Et, si environ 45 % de la population active ne peut travailler et donc ne se rend pas sur son lieu de travail, le total des grévistes volontaires ne dépasse très probablement pas le tiers de l’ensemble des travailleurs, selon des informations disponibles au CNPF, sans doute les plus fiables.
Il faut donc arrêter d’écrire bêtement, sans tenir compte des faits, qu’un décalage profond existe entre la population et le pouvoir, entre la jeunesse et de Gaulle (d’autant moins qu’à l’époque, tous les étudiants connaissent parfaitement l’histoire de la Résistance). Ce n’est absolument pas toute la jeunesse, encore moins toute la population qui crie : « Dix ans, ça suffit ! » et « Foutez le camp ! » à de Gaulle. Le nombre de jeunes engagés dans la manifestation du 30 mai et la campagne législative des gaullistes en juin 1968 est impressionnant, avec le résultat que l’on sait. Il démontre que la jeunesse antigaulliste est loin d’être majoritaire.

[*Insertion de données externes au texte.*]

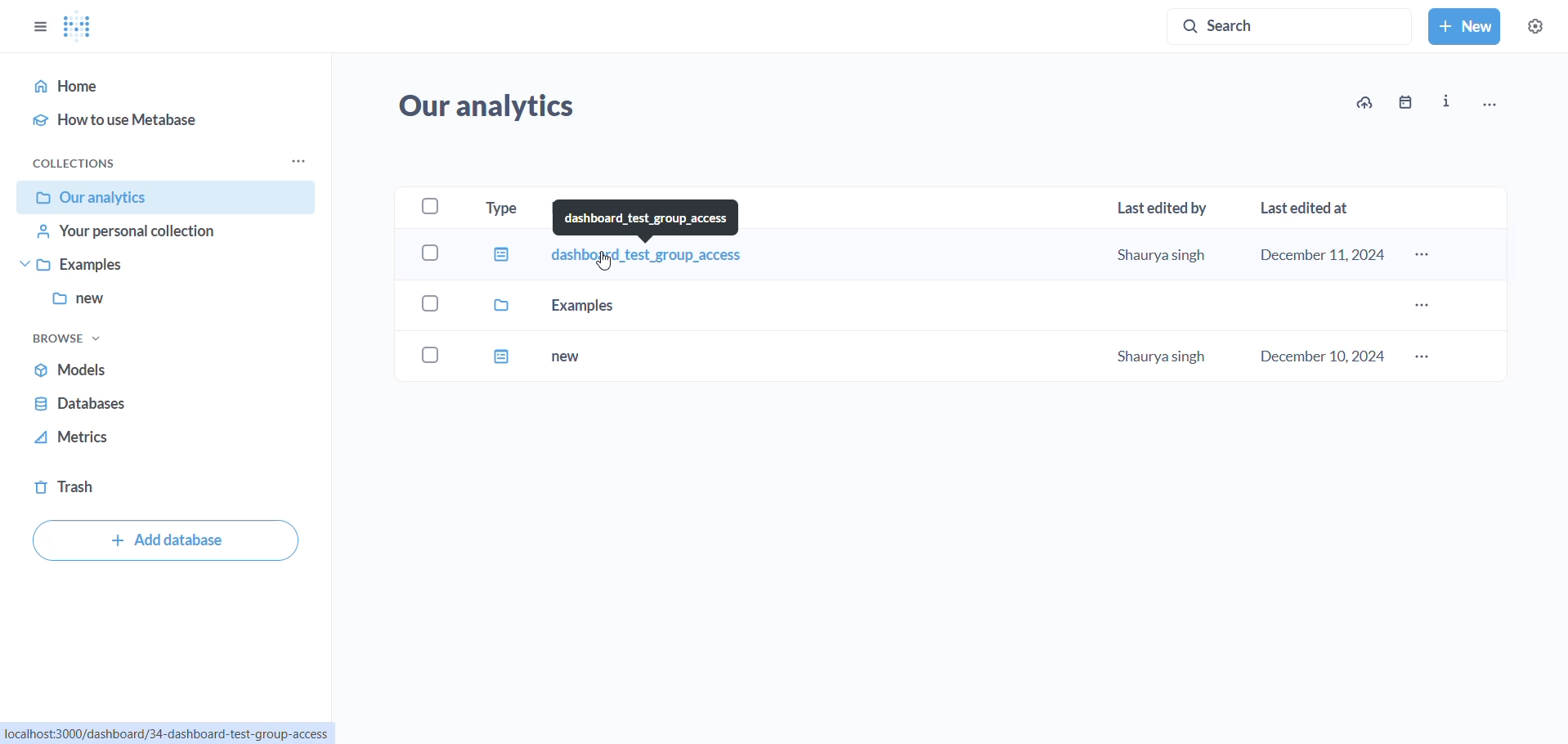 The image size is (1568, 744). What do you see at coordinates (1311, 208) in the screenshot?
I see `last edited at ` at bounding box center [1311, 208].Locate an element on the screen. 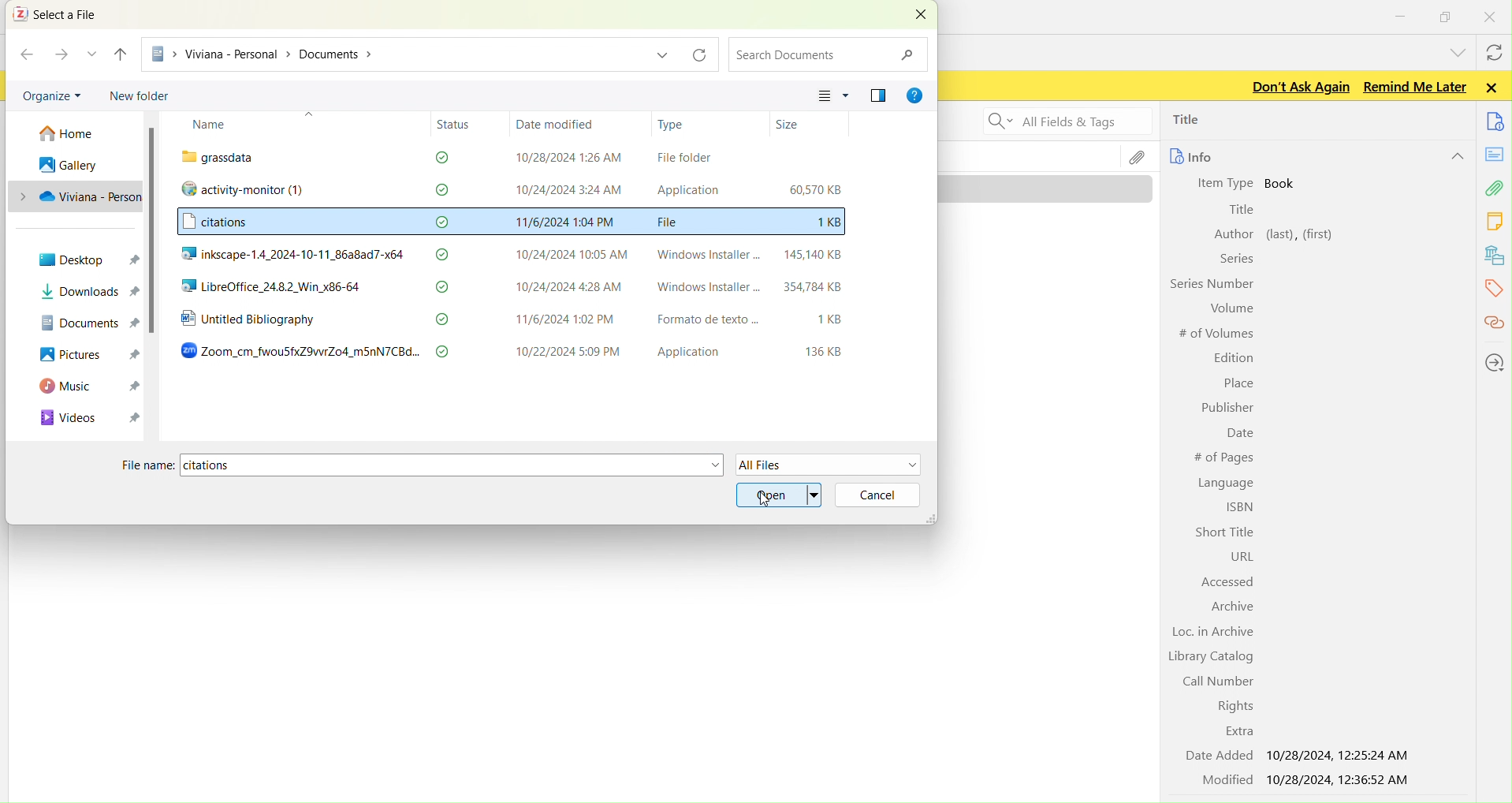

Sans doute, Georges Pompidou prend-il alors conscience de l’opportunité qui se présente d’assumer le destin du pays. En application de l’article 20 de la Constitution, en accord cette fois avec le président de la République (bien que de Gaulle ait toujours été très réservé sur l’utilisation de la force militaire), il mobilise l’armée. Il dispose, à proximité de Paris, de l’unité de gendarmerie blindée de Satory (Versailles) et d’autres blindés à Rambouillet, à Montlhéry et à Maisons-Laffitte (Yvelines). Cependant, d’autres unités sont mobilisées (et parfois déplacées) comme les parachutistes de Castres et Carcassonne, les fusiliers marins de Toulon, les éléments blindés et motorisés de Verdun. C’est du moins les informations que l’on peut retirer de la lecture de L’Arbre de mai écrit par Édouard Balladur, témoin privilégié de la situation. Et aussi du témoignage direct d’appelés. François Flohic assure que les bâtiments publics parisiens sont alors placés sous la protection de l’armée.